Un autre choix de société serait de considérer qu’il y a de la richesse dans chaque personne. Que chaque personne doit pouvoir trouver sa place dans la société dans le respect des différences et la prise en compte des handicaps. Et qu’en partant de là on définisse les besoins et les budgets.

Ces manques de moyens peuvent-ils induire des inégalités entre les postulants au diplôme ?

Clairement oui. Les étudiants que la famille ne peut pas soutenir, sont obligés de travailler à côté. Le montant des bourses est trop faible et ils ne peuvent pas compter sur les gratifications.

D’ailleurs il arrive tous les ans que des étudiants arrêtent leur formation faute de financement. Une question incontournable de l’oral de sélection pour intégrer la formation est : « Comment allez-vous vous financer ? »... On est très loin de l’égalité des chances.

Comment vous organisez-vous pour prendre les décisions concernant l’organisation de la lutte ? Comment diffuser l’information ?

Localement, un collectif d’étudiants et de personnes en formation issus des 3 instituts de formation toulousains se réunit régulièrement pour organiser la lutte, diffuser l’information et préparer des actions. C’est un mouvement autonome. Toutes les décisions sont discutées en groupe et en lien avec la coordination nationale. Pour diffuser l’info, on fait avec les moyens du bord. Les premiers tracts ont été imprimés dans les centres de formation. Les infos sont aussi envoyées sur les emails de promo.

Quelles actions envisagez-vous pour obtenir gain de cause ?
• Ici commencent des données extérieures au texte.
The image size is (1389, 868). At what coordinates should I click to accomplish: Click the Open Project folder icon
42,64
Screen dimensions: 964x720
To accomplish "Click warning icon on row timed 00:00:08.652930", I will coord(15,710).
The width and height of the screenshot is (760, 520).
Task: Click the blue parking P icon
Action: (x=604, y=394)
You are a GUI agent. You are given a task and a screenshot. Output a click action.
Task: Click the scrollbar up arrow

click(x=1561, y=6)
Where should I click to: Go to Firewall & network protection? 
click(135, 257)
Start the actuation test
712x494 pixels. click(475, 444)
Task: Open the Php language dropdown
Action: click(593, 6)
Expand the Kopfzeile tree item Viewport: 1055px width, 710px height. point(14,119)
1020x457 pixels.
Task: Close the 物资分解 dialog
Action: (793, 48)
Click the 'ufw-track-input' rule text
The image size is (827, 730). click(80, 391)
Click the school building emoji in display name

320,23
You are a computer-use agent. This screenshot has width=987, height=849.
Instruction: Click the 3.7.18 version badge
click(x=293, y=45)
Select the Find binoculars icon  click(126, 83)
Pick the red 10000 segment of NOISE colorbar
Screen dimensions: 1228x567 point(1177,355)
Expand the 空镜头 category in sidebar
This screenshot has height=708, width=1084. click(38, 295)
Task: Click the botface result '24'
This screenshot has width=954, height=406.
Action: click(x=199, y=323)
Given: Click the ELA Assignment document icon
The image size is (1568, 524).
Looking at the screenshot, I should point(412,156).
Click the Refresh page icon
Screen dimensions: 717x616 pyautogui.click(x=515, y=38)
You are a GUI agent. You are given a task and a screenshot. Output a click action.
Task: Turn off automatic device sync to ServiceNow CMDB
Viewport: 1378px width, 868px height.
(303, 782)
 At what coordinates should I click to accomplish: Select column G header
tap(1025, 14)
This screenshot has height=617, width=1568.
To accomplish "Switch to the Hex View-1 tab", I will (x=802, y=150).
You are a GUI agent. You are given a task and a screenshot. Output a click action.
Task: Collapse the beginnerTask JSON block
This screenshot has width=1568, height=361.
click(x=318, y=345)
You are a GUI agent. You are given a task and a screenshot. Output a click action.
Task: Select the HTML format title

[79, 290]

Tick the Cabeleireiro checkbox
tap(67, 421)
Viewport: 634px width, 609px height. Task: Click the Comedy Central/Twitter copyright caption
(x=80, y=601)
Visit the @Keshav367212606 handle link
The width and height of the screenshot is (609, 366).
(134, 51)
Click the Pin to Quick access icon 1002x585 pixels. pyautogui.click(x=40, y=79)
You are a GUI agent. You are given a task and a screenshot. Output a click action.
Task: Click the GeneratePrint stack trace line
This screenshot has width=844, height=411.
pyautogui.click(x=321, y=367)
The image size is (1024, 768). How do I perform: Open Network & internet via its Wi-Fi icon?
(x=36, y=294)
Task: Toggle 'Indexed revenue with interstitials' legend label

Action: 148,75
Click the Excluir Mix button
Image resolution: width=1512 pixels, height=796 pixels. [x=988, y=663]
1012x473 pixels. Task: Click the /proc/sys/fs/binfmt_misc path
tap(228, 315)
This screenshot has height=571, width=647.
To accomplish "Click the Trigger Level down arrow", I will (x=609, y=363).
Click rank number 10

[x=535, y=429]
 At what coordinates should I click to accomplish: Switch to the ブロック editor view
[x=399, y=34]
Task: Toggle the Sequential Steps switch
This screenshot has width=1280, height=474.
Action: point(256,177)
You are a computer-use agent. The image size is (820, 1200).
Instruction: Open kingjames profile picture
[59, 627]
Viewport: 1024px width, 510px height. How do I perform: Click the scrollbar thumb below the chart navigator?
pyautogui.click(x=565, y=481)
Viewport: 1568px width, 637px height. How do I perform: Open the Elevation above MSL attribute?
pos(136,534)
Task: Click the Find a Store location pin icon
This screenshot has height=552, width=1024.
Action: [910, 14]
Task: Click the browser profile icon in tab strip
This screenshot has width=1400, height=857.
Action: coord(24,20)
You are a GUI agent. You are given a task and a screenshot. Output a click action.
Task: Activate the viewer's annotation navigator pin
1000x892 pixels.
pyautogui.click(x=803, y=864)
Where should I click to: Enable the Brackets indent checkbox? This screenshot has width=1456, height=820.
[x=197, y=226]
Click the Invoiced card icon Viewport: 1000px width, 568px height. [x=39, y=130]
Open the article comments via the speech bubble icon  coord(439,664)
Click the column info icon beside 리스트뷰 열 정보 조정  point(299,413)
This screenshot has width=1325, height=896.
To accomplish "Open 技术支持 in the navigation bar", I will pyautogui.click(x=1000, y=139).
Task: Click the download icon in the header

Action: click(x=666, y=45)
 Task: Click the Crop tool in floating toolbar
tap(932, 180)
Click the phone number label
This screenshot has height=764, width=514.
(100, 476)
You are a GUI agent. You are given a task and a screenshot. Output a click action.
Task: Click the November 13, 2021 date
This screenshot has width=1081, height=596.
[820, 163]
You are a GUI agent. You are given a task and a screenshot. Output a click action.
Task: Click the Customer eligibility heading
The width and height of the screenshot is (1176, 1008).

Tout dépend du nombre de personnes qui vont s’impliquer dans le collectif de lutte. Pour l’instant, une manifestation réunissant des étudiants et personnes en formation venues de toute la France s’est déroulée à Paris fin décembre (des étudiants d’ERASME étaient présents). Une délégation (regroupant 4 étudiants ou personnes en formation des centres de formation ERASME, IFRASS et Saint-Simon) a été reçue par le Conseil régional qui finance les centres de formation pour connaître leur positionnement sur ces problèmes de stage. Une lettre a été envoyée aux ministres de tutelle (Mmes Touraine et Fioraso). On doit continuer de mobiliser et passer à la vitesse supérieure. Mais le choix des actions se définira ensemble lors des prochaines assemblées générales.

Quelles sont vos relations avec les organisations syndicales et autres « partenaires sociaux » ? Avec les formateurs ?

Le mouvement est autonome. On s’organise nous-mêmes. Les formateurs sont conscients du problème. Certains nous soutiennent.

Quelle est l’état de la mobilisation dans les autres régions ?

Certaines régions très tôt mobilisées s’essoufflent un peu. Mais d’autres régions rentrent dans le mouvement. Une réunion nationale se tiendra début mars à Bordeaux avec des représentants de chaque centre de formation en lutte. On en saura plus alors l’état des forces en présence.